You can take adjustments to income in addition to your standard deduction or itemized deductions and these deductions are not added back when calculating the alternative minimum tax.


Above-the-line deductions may also refer to expenses that are claimed on Schedule C (Business income); Schedule D (Capital gain or loss); Schedule E (Income from rental real estate, royalties, partnerships, S corporations, trusts); and Schedule F (Farm income). These above-the-line deductions are not included among the adjustments to income and may be taken into consideration when calculating the alternative minimum tax.



The reason behind the adjustments to income is, on one hand, the government’s awareness that some expenditures are necessary to be able to earn income (or earn more income), and on the other hand to create an incentive for people to be responsible with their money and plan ahead for certain eventualities (including health care expenses and retirement).

Here are the adjustments to income as they appear on your Form 1040:


  • Educator expenses deduction, which allows teachers and educators to deduct classroom supplies and other materials they paid with their own money.
  • Certain business expenses of reservists, performing artists, and fee-basis government officials. These professionals are entitled to deduct their out-of-pocket job-related expenses as an above-the-line tax break , provided they meet certain conditions.
  • Health savings account deduction. If you are an eligible individual who qualifies for an HSA, you can deduct your HSA contributions as an adjustment to income.
  • Moving expenses. If you relocate to start a new job, or to seek work in a new city, you may be able to deduct the cost of moving from one home to another.
  • Deductible part of self-employment tax. Employees are required to pay half of the 15.3% tax for both Social Security and Medicare and their employers pay the other half. Consequently, the self-employed are allowed to deduct half of the 15.3% as an adjustment to income.
  • Self-employed SEP, SIMPLE, and qualified plans.
  • Self-employed health insurance deduction.
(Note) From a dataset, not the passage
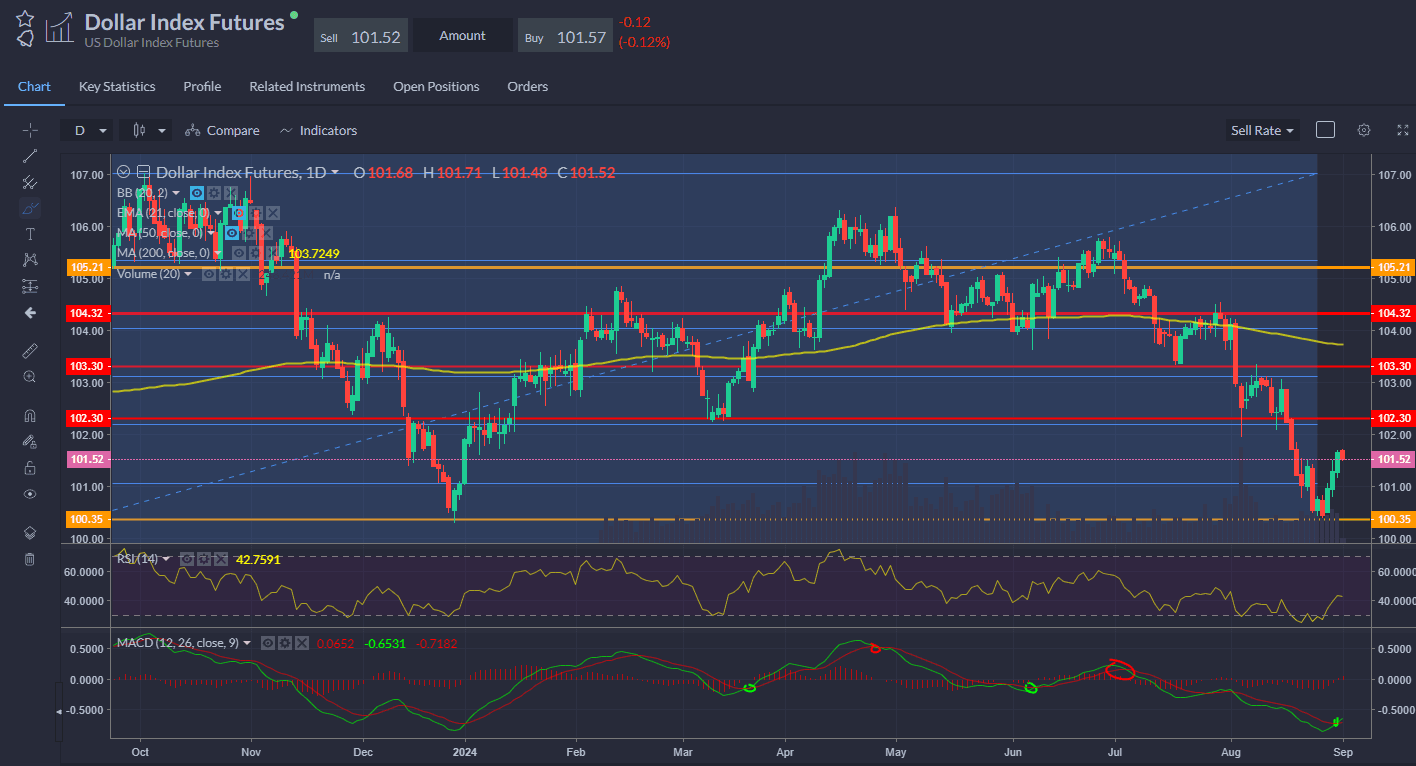Select the text annotation tool

[30, 234]
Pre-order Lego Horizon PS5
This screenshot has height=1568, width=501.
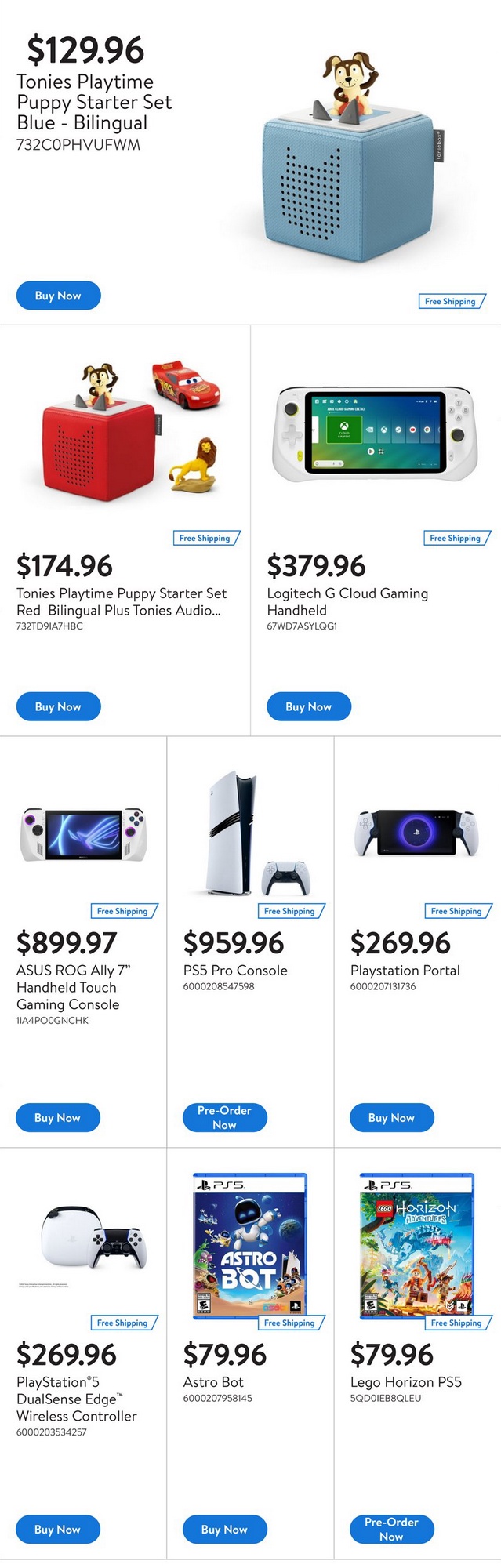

Contributions to the SEP, SIMPLE, and qualified plans, as well as contributions to health insurance are again allowed as adjustments to income for the self-employed since these contributions are also excluded from employees taxable income.


  • Penalty on early withdrawal of savings. If you withdraw money from a certificate of deposit or other time-deposit savings account prior to your certificate maturing, you may incur a penalty for early withdrawal. You are allowed to deduct this penalty as reported to you on Form 1099-INT as an adjustment to income.

  • Alimony paid. If you pay alimony or separate maintenance to your ex-spouse, you can report the total amount of alimony you paid during the year as an adjustment to income.
  • IRA deduction. You can reduce your taxable income by contributing money to a traditional individual retirement account (IRA).
  • Student loan interest deduction. If you qualify, you can deduct interest on student loans paid into by yourself, by your spouse (if you file jointly), and for your dependents.
  • Tuition and fees. Just like with the student loan interest, you can deduct the cost of college tuition for yourself, your spouses, and your dependents.
  • Domestic production activities deduction. US-based businesses with certain qualified production activities can take a tax deduction of 3% from net income.

There are, of course, several incidental rules and limitations on most of these deductions that will be detailed in future newsletters. You may also need additional forms for some of these adjustments and you will need to keep receipts for various items claimed as well.

There are a few more adjustments that can be claimed on Form 1040 than on Form 1040A. Adjustments that are on both forms are: the educator expenses, IRA deductions, student loan interest, and the tuition and fees deduction.

You should also know that not all adjustments to income are named on Form 1040. Although line 36 simply instructs you to total your entries on all the previous adjustment lines, if you venture to take a closer look at Form 1040 instructions, you will discover that you can add here many more possible adjustments to income, even if some of them are for relatively limited tax situations. Some of these adjustments to income include: attorney fees and other legal costs, jury duty pay if you gave the pay to your employer, and Archer MSA deduction.

Remember, if you want to maximize your deductions, it is best to talk to a tax professional who can guide you to use deductions efficiently and legally.